Pull every line with "will" from the data.

- Opening Delimiter -

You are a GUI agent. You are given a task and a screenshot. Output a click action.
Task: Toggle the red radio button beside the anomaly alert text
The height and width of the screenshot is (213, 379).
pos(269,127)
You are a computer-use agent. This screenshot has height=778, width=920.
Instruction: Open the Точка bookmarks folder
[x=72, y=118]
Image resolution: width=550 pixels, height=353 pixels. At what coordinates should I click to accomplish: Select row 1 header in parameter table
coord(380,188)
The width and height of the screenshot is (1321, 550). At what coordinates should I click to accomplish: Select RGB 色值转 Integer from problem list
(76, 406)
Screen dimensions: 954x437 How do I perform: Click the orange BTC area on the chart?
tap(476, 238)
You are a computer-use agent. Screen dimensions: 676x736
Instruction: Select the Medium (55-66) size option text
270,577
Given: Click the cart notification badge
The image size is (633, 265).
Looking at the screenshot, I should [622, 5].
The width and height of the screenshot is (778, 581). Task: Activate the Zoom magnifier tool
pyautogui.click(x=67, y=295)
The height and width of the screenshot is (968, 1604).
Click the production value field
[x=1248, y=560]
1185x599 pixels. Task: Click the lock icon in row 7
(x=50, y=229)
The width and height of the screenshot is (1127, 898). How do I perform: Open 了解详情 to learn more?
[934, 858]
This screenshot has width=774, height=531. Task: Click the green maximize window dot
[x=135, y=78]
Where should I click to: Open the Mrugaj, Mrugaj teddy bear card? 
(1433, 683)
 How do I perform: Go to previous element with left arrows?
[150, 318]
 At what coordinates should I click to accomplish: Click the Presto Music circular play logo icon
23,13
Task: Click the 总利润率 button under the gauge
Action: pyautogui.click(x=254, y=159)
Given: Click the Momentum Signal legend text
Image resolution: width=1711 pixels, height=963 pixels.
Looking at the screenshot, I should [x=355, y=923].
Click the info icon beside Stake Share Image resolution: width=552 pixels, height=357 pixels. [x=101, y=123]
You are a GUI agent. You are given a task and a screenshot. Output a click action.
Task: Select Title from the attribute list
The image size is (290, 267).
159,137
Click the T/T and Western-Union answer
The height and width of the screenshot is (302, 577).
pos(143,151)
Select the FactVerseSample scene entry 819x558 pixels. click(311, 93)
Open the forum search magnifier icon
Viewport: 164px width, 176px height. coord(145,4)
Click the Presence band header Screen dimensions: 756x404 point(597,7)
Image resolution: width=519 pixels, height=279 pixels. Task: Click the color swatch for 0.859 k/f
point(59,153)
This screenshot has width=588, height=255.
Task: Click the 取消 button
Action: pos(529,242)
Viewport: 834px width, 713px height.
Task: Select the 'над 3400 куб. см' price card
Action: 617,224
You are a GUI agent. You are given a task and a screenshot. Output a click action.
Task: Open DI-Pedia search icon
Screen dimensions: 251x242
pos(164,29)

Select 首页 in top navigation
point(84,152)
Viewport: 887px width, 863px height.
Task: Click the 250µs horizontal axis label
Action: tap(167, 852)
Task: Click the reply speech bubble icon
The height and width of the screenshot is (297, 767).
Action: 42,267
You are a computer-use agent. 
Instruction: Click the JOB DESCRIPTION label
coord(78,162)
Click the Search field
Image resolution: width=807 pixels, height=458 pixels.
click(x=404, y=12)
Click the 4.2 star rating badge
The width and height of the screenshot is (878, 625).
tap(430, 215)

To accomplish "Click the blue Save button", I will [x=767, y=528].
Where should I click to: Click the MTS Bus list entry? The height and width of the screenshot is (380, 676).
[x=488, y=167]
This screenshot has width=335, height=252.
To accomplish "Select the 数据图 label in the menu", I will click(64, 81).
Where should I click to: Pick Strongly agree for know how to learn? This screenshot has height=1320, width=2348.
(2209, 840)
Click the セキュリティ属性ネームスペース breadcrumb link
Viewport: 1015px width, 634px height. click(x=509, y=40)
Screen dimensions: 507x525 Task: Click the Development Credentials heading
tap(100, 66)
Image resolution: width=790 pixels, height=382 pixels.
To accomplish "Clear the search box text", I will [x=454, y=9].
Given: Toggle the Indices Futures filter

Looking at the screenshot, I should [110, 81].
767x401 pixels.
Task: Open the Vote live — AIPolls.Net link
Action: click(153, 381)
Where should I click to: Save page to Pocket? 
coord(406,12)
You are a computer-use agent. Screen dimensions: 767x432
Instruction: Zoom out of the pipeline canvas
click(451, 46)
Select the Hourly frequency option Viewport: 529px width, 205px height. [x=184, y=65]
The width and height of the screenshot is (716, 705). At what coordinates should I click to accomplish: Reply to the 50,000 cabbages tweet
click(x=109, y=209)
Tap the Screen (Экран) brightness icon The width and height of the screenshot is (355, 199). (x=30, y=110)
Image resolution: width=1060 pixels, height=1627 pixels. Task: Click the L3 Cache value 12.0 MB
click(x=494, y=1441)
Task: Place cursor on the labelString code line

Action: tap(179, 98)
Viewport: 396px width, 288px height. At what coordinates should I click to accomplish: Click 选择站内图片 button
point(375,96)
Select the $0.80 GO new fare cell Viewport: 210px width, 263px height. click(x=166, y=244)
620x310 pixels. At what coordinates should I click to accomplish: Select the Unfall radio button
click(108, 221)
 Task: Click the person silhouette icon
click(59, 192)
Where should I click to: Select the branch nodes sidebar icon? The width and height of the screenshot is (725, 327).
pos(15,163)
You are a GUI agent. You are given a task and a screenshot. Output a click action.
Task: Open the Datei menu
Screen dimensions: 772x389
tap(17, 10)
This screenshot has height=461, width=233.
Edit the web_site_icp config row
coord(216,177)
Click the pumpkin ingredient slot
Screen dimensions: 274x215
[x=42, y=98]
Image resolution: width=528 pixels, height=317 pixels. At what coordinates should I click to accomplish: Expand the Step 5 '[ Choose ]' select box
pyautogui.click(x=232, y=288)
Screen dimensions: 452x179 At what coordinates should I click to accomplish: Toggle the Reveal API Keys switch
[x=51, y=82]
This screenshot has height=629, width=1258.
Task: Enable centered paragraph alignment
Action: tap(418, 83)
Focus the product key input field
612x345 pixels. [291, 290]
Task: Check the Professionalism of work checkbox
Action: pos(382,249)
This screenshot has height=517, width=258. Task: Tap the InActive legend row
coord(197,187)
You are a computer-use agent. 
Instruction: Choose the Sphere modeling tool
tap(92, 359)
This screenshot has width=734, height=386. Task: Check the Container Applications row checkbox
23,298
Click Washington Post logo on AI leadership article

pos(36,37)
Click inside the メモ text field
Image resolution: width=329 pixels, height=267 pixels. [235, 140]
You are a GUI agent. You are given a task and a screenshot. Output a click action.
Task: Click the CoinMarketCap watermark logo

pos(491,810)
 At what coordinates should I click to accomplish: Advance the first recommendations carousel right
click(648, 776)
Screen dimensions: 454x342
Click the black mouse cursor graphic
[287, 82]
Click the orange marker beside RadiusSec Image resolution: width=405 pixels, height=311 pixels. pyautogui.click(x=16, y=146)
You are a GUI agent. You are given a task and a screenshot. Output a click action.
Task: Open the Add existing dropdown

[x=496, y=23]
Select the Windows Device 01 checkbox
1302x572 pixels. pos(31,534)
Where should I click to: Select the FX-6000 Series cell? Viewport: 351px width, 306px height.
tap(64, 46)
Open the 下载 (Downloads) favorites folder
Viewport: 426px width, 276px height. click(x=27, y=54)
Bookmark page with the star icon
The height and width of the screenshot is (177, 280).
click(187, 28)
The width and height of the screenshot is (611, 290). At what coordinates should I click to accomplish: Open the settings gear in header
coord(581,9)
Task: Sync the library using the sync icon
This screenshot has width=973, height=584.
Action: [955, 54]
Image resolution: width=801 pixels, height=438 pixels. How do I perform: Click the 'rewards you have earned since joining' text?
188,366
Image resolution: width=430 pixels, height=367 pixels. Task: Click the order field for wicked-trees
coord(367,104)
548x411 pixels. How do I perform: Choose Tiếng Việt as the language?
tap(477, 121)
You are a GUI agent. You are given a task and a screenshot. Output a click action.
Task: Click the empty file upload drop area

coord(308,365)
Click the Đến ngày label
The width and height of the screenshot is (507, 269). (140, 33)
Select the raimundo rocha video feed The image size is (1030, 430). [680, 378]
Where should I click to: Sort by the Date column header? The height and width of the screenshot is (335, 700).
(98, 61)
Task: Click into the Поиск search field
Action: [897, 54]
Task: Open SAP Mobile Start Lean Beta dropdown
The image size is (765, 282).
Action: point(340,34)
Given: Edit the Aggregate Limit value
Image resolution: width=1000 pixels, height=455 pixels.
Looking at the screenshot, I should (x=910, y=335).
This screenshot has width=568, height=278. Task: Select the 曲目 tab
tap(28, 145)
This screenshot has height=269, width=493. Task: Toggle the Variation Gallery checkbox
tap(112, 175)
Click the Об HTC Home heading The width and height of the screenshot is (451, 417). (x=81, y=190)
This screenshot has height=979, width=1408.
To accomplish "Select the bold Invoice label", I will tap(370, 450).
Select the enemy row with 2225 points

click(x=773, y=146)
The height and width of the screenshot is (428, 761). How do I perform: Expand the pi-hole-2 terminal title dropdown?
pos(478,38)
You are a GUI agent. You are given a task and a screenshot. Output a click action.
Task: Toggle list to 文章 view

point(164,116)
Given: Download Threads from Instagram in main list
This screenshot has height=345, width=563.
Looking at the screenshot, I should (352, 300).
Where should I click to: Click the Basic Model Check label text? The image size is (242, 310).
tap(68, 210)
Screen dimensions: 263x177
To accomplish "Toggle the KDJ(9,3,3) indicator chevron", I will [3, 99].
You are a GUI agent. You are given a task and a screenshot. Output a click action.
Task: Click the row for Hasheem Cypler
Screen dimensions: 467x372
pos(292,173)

- Closing Delimiter -

### WRITTEN RESPONSE:
To accomplish "Click the blue Save button", I will [x=767, y=528].
To accomplish "Select the 数据图 label in the menu", I will click(64, 81).
To accomplish "Clear the search box text", I will [x=454, y=9].
To accomplish "Select the bold Invoice label", I will tap(370, 450).
To accomplish "Toggle the KDJ(9,3,3) indicator chevron", I will [3, 99].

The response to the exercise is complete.